Question soumise le 5 juin 2018

M. José Evrard alerte Mme la garde des sceaux, ministre de la justice sur la décision du tribunal de Boulogne-sur-Mer. À Calais, un migrant en situation irrégulière a frappé violemment une policière. Les services judiciaires ne disposant pas d'interprète dans son dialecte, son placement en garde à vue n'a pu être maintenu, il a été relâché. La procédure pénale prévoit en effet que la personne susceptible d'être privé de liberté doit se voir signifier ses droits. Il semble qu'il n'est pas possible de le faire en français et qu'il faille le faire dans le dialecte du délinquant. Considérant les dizaines de milliers de dialectes existant sur la planète, l'administration judiciaire peut envisager de se mettre en congé vis-à-vis d'une quantité non négligeable d'auteurs de délits, peut-être de crimes pour se concentrer sur les auteurs francophones. Cette histoire est-elle sérieuse ou n'est-ce pas un enfumage qui s'apparente à de la fausse information ? Il lui demande si l'argumentation développée par le tribunal (en l'occurrence celui de Boulogne-sur-Mer) est compatible avec la Constitution de la République française qui précise dans son article 2 que « La langue de la République est le français » et comment dans ces conditions, il est possible de contraindre une administration à parler un dialecte.

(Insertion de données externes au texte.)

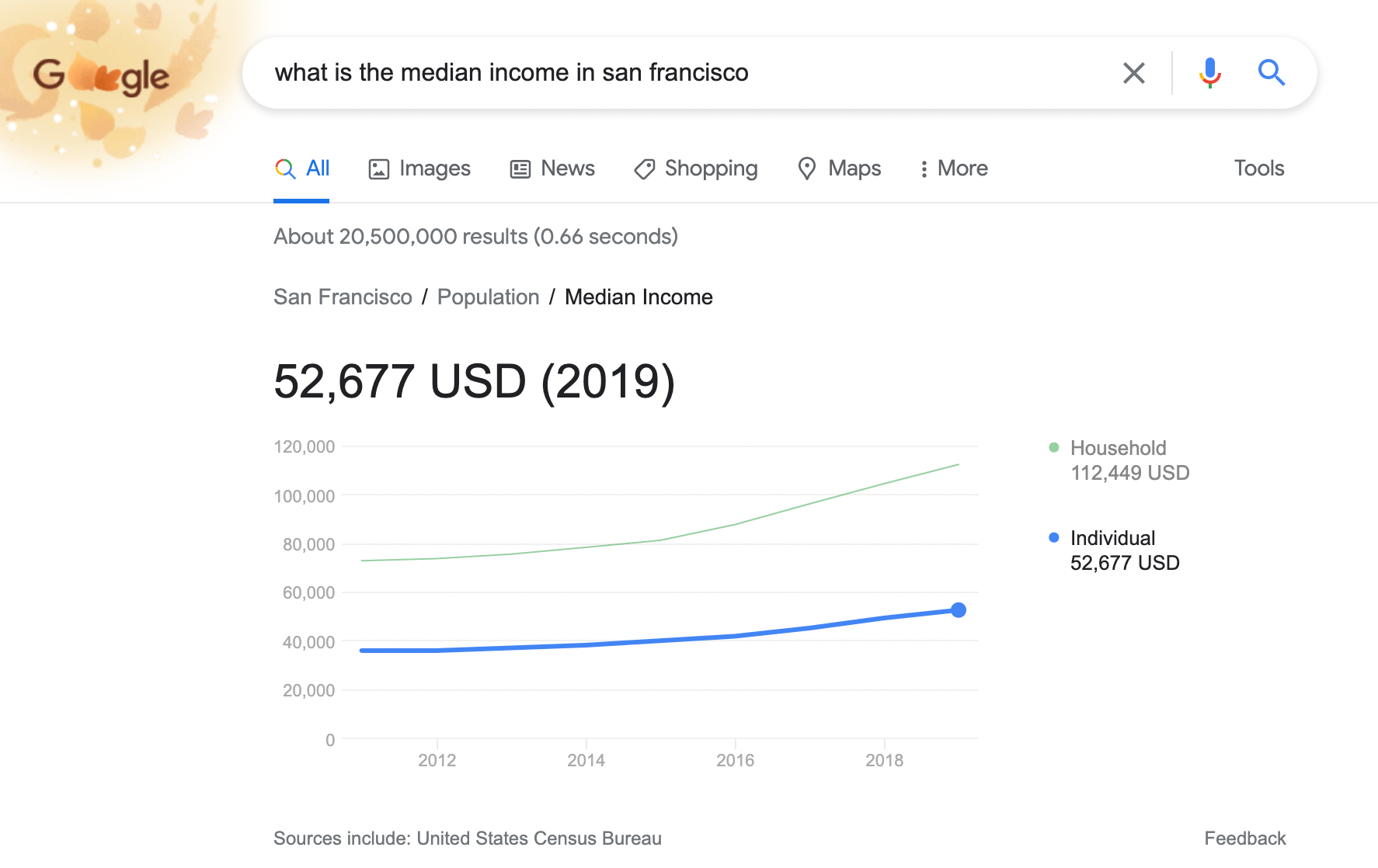Start voice search with microphone icon
The image size is (1378, 868).
[x=1209, y=73]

Réponse émise le 16 octobre 2018

La loi n° 2013-711 du 5 août 2013 portant diverses dispositions d'adaptation dans le domaine de la justice en application du droit de l'Union européenne et des engagements internationaux de la France a inséré un alinéa au sein de l'article préliminaire du code de procédure pénale qui dispose : « […] Si la personne suspectée ou poursuivie ne comprend pas la langue française, elle a droit, dans une langue qu'elle comprend et jusqu'au terme de la procédure, à l'assistance d'un interprète, y compris pour les entretiens avec son avocat ayant un lien direct avec tout interrogatoire ou toute audience, et, sauf renonciation expresse et éclairée de sa part, à la traduction des pièces essentielles à l'exercice de sa défense et à la garantie du caractère équitable du procès qui doivent, à ce titre, lui être remises ou notifiées ». Selon l'article 63-1 du code de procédure pénale, l'officier de police judiciaire ou, sous son contrôle, l'agent de police judiciaire, a le devoir de notifier immédiatement dans une langue que la personne placée en garde à vue comprend les droits attachés à cette mesure. Tout retard dans la mise en œuvre de cette obligation, non justifié par une circonstance insurmontable, porte nécessairement atteinte aux intérêts de la personne concernée. Lorsqu'il n'est pas fait appel à un interprète immédiatement, des circonstances insurmontables doivent être justifiées et constatées par procès-verbal. S'agissant de la pénurie d'interprètes en langue rare, il importe donc de relever que la notification des droits doit intervenir dans une langue que comprend la personne placée en garde à vue et non pas exclusivement dans sa langue maternelle ou la langue officielle du pays dont elle est ressortissante. Des formulaires de notification des droits traduits dans une langue qu'elle comprend peuvent également être remis à la personne placée en garde à vue avant toute notification par un interprète. Actuellement, les formulaires sont traduits en 29 langues. Le droit à l'interprétation et à la traduction, accordé aux personnes qui ne parlent pas ou ne comprennent pas la langue de la procédure, est garanti par l'article 6 de la cour européenne des droits de l'homme (CEDH). A ce titre, toute modification de l'article préliminaire et de l'article 63-1 du code de procédure pénale, serait contraire aux exigences conventionnelles.